# Trade in my two timeshares towards Diamond points? Pros and cons..love to get ur opinion



## sdp1969 (Oct 9, 2018)

Hello Tuggers, 

I wanted to get everyone’s opinion on my situation. I have a South African timeshare that I bank yearly with RCI with a maintenance fee of 500 /yr and a Mariott Grand Vista 3BR lockout platinum season which I pay 1600/yr maintenance. Both bought resale for about 6K combined. I went to a Diamond resort where I heard a presentation. Their pitch is that I can use  Diamond points and go to over 450 resorts all over the world through a single Diamond website instead of having to deal with Mariott/ RCI/ II. In fact, they said they could probably buy both my current timshares and apply that towards the purchase of the Diamond points. I am waiting to hear back from them concerning their offer. They said that 15K points would get me multiple vacations per year even if I needed 2-3 bedrooms (as long as I schedule it 6-12 months ahead of time). I realize that the Grand Vista is a very top level resort and Diamond may not have something in that league but that is actually OK with me as long as Diamonds resorts are very nice. I will take a small drop in quality if it means my selection of resort goes WAY up and the ease of scheduling is much easier. I would no longer have to pay the RCI and II fees and would get rid of the African / Mariott maintenance fees as well. Obviously the Diamond timeshare would have a maintenance fee. Also, I was reading where I can buy points aftermarket and convert them to worldwide points by buying more points directly from Diamond which will be discounted if they give me fair trade in value for the two timeshares I have.  So if I buy 10k points aftermarket for a song then they give me 2.5-5k (my guess) for my two timeshares then I purchase 5K points for 10K (2 dollars a points)..then the whole transaction only costs me 5-7.5K ouf of pocket.  Is my logic off somewhere? I see a lot of complaints on tug about Diamonds maintenance fees but I don’t see any issues about their resorts themselves being poor or unavailable. 

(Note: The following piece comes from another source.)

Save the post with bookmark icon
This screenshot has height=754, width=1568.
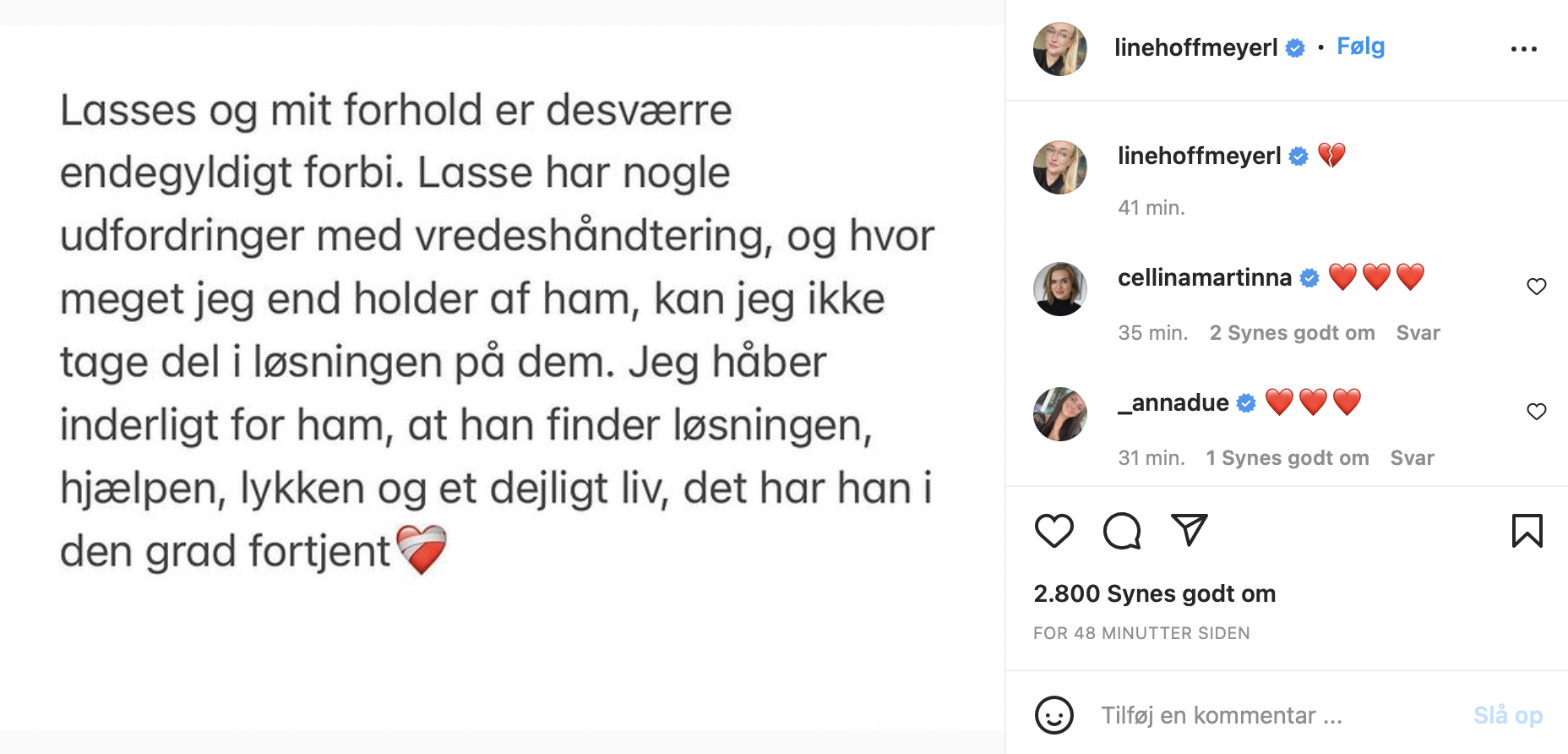[x=1527, y=531]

Really appreciate everyone’s input,


Steven


----------



## Panina (Oct 10, 2018)

sdp1969 said:


> Hello Tuggers,
> 
> I wanted to get everyone’s opinion on my situation. I have a South African timeshare that I bank yearly with RCI with a maintenance fee of 500 /yr and a Mariott Grand Vista 3BR lockout platinum season which I pay 1600/yr maintenance. Both bought resale for about 6K combined. I went to a Diamond resort where I heard a presentation. Their pitch is that I can use  Diamond points and go to over 450 resorts all over the world through a single Diamond website instead of having to deal with Mariott/ RCI/ II. In fact, they said they could probably buy both my current timshares and apply that towards the purchase of the Diamond points. I am waiting to hear back from them concerning their offer. They said that 15K points would get me multiple vacations per year even if I needed 2-3 bedrooms (as long as I schedule it 6-12 months ahead of time). I realize that the Grand Vista is a very top level resort and Diamond may not have something in that league but that is actually OK with me as long as Diamonds resorts are very nice. I will take a small drop in quality if it means my selection of resort goes WAY up and the ease of scheduling is much easier. I would no longer have to pay the RCI and II fees and would get rid of the African / Mariott maintenance fees as well. Obviously the Diamond timeshare would have a maintenance fee. Also, I was reading where I can buy points aftermarket and convert them to worldwide points by buying more points directly from Diamond which will be discounted if they give me fair trade in value for the two timeshares I have.  So if I buy 10k points aftermarket for a song then they give me 2.5-5k (my guess) for my two timeshares then I purchase 5K points for 10K (2 dollars a points)..then the whole transaction only costs me 5-7.5K ouf of pocket.  Is my logic off somewhere? I see a lot of complaints on tug about Diamonds maintenance fees but I don’t see any issues about their resorts themselves being poor or unavailable.
> 
> ...


I am a definite no to this scenario. It is a waste of your money.  I always see Diamond on eBay for free.   Your Marriott Grand Vista might have resale value, amount depends on when you own but even if it doesn’t you can find someone to take it for free. As far as your South Africa one I don’t know much about it  but I would suggest giving it away for free and pay a year or two of mfs and closing costs.  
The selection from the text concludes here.